And about the ninth hour Jesus cried out with a loud voice, saying, 'Eli, Eli, lema sabachthani?' that is, 'My God, my God, why have you forsaken me?'—Matt. 27:46

Causes of spiritual discouragement.
(1) God himself sometimes withdraws the beams of his countenance from his children, whereupon the soul of even the strongest Christian is disquieted. The child of God, when he sees that his troubles are mixed with God's displeasure, and perhaps his conscience tells him that God has a just quarrel against him; this anger of God puts a sting into all other troubles. When the Son of God himself, having always enjoyed the sweet communion with his Father, complained in all his torments of nothing else, but 'My God, my God, why have you forsaken me?' (Matt. 27:46). So, when the soul, raised up and upheld by the beams of his countenance, feels that God has left, it presently begins to sink. We see when the body of the sun is partially hid from us in an eclipse by the body of the moon, that there is a drooping in the whole frame of nature; so it is with believers, when there is anything that comes between God's gracious countenance and the soul.

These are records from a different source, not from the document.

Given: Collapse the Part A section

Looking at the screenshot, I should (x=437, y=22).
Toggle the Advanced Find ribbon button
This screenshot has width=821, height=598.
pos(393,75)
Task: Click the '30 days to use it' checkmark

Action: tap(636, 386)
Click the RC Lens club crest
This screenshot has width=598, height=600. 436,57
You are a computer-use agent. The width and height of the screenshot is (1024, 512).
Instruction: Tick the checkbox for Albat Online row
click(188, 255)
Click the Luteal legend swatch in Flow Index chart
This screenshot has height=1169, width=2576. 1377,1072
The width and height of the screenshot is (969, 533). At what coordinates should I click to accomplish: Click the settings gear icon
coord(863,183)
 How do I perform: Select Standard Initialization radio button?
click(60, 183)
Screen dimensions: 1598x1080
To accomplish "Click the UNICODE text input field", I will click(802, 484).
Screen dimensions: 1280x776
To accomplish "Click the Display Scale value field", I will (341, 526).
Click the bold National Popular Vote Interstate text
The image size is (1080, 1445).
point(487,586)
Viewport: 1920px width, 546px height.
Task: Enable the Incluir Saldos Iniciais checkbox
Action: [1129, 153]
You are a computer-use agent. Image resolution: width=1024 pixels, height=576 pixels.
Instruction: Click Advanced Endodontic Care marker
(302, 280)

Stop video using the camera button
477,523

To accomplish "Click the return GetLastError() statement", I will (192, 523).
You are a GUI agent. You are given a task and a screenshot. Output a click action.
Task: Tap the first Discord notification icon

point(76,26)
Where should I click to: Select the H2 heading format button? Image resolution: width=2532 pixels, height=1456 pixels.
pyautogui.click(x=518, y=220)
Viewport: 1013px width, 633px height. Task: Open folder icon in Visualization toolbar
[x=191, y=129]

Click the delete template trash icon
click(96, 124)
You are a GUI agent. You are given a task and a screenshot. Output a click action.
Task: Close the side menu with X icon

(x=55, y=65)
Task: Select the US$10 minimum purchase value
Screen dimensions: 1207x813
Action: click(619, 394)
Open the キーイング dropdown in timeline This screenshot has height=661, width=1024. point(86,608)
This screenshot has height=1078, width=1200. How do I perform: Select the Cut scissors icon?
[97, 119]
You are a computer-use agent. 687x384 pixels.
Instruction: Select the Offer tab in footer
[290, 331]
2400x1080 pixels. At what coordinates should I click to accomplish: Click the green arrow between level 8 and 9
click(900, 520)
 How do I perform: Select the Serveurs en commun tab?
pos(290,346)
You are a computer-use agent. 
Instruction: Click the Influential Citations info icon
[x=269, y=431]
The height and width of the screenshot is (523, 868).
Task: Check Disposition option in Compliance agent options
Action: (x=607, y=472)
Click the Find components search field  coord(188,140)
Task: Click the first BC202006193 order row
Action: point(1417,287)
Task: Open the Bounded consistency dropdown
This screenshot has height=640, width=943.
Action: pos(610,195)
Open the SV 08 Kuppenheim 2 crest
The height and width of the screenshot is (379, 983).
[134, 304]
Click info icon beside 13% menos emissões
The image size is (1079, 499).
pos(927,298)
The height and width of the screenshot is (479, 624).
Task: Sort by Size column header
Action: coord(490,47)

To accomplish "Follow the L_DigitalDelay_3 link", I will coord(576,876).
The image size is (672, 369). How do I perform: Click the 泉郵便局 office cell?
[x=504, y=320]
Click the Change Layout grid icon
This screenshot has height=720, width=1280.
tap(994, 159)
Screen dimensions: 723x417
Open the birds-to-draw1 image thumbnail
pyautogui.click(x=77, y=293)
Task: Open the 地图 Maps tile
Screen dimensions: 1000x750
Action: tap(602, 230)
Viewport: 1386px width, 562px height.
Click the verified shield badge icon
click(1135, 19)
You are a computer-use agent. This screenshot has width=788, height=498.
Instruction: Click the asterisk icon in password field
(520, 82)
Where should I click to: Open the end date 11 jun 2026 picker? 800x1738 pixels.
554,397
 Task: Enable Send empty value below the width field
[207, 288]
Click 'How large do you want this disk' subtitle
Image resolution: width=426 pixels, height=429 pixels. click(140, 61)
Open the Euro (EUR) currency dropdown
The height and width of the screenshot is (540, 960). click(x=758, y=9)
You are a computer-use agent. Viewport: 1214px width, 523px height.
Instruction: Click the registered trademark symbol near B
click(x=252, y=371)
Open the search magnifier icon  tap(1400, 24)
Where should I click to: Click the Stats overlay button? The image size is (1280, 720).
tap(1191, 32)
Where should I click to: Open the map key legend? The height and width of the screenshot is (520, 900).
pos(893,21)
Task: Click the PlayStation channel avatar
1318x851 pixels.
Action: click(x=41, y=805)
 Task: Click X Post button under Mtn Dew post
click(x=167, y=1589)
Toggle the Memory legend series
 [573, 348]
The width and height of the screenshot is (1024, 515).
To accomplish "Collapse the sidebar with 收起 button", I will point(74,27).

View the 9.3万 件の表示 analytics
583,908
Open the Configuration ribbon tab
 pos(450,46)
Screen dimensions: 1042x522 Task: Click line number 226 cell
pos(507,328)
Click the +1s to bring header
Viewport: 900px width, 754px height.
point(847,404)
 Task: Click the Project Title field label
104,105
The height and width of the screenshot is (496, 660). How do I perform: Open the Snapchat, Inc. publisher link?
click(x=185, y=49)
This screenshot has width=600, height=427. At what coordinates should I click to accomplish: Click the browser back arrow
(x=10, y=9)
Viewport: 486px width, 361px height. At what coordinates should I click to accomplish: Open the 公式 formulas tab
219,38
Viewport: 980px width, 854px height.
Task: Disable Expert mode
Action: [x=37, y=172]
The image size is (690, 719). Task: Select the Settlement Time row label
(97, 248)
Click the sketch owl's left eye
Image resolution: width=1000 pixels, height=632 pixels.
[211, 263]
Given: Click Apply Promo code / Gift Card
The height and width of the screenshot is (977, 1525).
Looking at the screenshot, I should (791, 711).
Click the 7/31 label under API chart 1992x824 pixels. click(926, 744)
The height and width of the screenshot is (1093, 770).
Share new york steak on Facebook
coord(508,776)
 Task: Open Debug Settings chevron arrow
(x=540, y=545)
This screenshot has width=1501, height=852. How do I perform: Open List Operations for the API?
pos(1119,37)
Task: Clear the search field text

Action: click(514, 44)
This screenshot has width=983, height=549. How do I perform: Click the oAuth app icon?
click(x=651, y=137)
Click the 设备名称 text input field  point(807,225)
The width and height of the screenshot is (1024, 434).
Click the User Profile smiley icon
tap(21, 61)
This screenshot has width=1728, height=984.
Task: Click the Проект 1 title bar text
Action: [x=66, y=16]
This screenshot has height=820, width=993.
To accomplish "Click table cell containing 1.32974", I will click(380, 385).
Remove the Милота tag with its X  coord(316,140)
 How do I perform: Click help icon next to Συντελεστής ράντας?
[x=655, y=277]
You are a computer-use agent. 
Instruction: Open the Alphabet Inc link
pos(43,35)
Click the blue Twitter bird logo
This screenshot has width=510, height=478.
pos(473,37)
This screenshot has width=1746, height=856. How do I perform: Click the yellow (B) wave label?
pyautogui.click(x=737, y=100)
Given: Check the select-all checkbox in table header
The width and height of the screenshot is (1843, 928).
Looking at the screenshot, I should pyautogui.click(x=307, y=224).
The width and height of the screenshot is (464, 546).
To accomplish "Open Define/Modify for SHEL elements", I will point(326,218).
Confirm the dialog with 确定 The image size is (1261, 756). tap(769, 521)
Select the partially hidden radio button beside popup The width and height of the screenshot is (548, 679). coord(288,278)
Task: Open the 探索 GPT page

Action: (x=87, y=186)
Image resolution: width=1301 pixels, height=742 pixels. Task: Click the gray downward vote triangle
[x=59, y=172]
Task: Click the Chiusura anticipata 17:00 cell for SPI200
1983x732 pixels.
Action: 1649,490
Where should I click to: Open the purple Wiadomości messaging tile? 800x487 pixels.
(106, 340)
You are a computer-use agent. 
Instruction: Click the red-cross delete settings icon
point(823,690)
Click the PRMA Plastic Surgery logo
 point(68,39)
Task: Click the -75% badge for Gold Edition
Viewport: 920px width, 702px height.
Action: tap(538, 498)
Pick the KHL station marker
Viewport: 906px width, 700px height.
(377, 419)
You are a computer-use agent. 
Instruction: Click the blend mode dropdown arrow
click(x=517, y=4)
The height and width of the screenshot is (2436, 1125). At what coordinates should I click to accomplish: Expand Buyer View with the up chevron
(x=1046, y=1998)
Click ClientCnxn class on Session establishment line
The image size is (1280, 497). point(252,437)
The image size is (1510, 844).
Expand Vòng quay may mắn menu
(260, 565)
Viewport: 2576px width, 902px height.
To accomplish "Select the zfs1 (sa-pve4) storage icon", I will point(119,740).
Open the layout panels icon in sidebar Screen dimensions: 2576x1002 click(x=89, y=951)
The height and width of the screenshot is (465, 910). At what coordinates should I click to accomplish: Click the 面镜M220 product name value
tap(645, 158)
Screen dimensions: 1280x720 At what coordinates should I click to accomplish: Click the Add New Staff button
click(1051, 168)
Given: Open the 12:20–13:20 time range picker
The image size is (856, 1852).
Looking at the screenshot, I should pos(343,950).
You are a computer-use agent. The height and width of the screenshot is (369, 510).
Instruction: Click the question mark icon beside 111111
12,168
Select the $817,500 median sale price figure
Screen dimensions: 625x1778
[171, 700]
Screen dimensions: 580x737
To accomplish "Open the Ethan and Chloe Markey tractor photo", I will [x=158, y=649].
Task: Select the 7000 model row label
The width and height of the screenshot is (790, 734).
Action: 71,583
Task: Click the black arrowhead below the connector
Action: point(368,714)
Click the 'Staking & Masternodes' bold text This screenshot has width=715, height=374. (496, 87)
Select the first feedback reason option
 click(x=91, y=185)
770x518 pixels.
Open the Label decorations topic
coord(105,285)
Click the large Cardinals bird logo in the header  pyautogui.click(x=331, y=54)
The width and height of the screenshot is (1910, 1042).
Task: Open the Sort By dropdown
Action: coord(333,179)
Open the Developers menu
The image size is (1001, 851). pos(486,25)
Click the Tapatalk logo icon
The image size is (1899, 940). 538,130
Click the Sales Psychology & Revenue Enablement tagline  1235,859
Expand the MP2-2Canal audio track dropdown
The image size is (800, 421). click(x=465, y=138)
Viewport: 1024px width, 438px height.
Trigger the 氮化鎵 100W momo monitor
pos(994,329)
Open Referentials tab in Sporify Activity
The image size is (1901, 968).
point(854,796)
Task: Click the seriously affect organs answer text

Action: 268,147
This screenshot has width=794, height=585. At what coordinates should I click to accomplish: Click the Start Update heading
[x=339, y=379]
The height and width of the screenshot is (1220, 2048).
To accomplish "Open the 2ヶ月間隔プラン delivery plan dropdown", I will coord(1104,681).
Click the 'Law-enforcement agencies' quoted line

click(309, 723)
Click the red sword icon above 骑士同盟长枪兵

(2) If we look down to inferior causes, the soul is often cast down by Satan. For being a cursed spirit, cast and tumbled down himself from heaven, where he is never to come again, he is full of disquiet, carrying a hell about himself. All that he labours for is to cast down and disquiet others, that they may be, as much as he can procure, in the same cursed condition as himself. He thinks Christ's members never low enough, until he can bring them as low as himself. By his envy and subtlety we were driven out of paradise at the first, and now he envies us the paradise of a good conscience; for that is our paradise until we come to heaven, into which no serpent will ever creep to tempt us. When Satan sees a man strongly and comfortably walking with God, he cannot endure that a creature of lower rank by creation than himself should enjoy such happiness. It is his continual trade and course to seek his rest in our disquiet.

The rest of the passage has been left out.